Peng Lujie, Yang Junyu, Yan Longke, Chen Zhiyi, Xiao Jianbiao, Zhou Liang, Zhou Jun
Department of Internet of Things Engineering, School of Information and Communication Engineering, University of Electronic Science and Technology of China, Chengdu 611731, China.
Sensors (Basel). 2023 Jul 28;23(15):6767. doi: 10.3390/s23156767.

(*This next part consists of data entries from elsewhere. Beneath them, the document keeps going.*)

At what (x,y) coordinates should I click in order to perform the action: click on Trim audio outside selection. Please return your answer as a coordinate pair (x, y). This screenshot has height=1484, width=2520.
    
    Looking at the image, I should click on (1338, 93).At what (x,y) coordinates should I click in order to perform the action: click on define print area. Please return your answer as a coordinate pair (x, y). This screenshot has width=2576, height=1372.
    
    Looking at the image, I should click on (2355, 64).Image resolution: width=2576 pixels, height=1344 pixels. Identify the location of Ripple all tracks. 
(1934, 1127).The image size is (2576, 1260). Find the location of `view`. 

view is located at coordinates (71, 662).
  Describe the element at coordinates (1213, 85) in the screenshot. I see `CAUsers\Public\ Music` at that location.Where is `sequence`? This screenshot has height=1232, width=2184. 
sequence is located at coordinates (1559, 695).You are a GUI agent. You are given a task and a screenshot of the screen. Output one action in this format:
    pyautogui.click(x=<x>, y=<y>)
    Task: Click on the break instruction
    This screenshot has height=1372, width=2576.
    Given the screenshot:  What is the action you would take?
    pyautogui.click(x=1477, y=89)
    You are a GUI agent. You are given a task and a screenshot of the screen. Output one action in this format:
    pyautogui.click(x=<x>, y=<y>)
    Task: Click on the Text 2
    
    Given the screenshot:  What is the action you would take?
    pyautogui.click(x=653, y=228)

In recent years, environmental sound classification (ESC) has prevailed in many artificial intelligence Internet of Things (AIoT) applications, as environmental sound contains a wealth of information that can be used to detect particular events. However, existing ESC methods have high computational complexity and are not suitable for deployment on AIoT devices with constrained computing resources. Therefore, it is of great importance to propose a model with both high classification accuracy and low computational complexity. In this work, a new ESC method named BSN-ESC is proposed, including a big-small network-based ESC model that can assess the classification difficulty level and adaptively activate a big or small network for classification as well as a pre-classification processing technique with logmel spectrogram refining, which prevents distortion in the frequency-domain characteristics of the sound clip at the joint part of two adjacent sound clips. With the proposed methods, the computational complexity is significantly reduced, while the classification accuracy is still high. The proposed BSN-ESC model is implemented on both CPU and FPGA to evaluate its performance on both PC and embedded systems with the dataset ESC-50, which is the most commonly used dataset. The proposed BSN-ESC model achieves the lowest computational complexity with the number of floating-point operations (FLOPs) of only 0.123G, which represents a reduction of up to 2309 times in computational complexity compared with state-of-the-art methods while delivering a high classification accuracy of 89.25%. This work can achieve the realization of ESC being applied to AIoT devices with constrained computational resources.
近年来,环境声音分类(ESC)在许多人工智能物联网(AIoT)应用中盛行,因为环境声音包含丰富的信息,可用于检测特定事件。然而,现有的ESC方法计算复杂度高,不适用于计算资源受限的AIoT设备。因此,提出一种兼具高分类准确率和低计算复杂度的模型具有重要意义。在这项工作中,提出了一种名为BSN-ESC的新ESC方法,包括一个基于大小网络的ESC模型,该模型可以评估分类难度级别并自适应地激活大网络或小网络进行分类,以及一种带有对数梅尔频谱图细化的预分类处理技术,该技术可防止两个相邻声音片段的连接处声音片段的频域特征失真。使用所提出的方法,计算复杂度显著降低,同时分类准确率仍然很高。所提出的BSN-ESC模型在CPU和FPGA上均有实现,以使用最常用的数据集ESC-50评估其在PC和嵌入式系统上的性能。所提出的BSN-ESC模型实现了最低的计算复杂度,浮点运算次数(FLOPs)仅为0.123G,与现有技术方法相比,计算复杂度降低了多达2309倍,同时提供了89.25%的高分类准确率。这项工作可以实现ESC应用于计算资源受限的AIoT设备。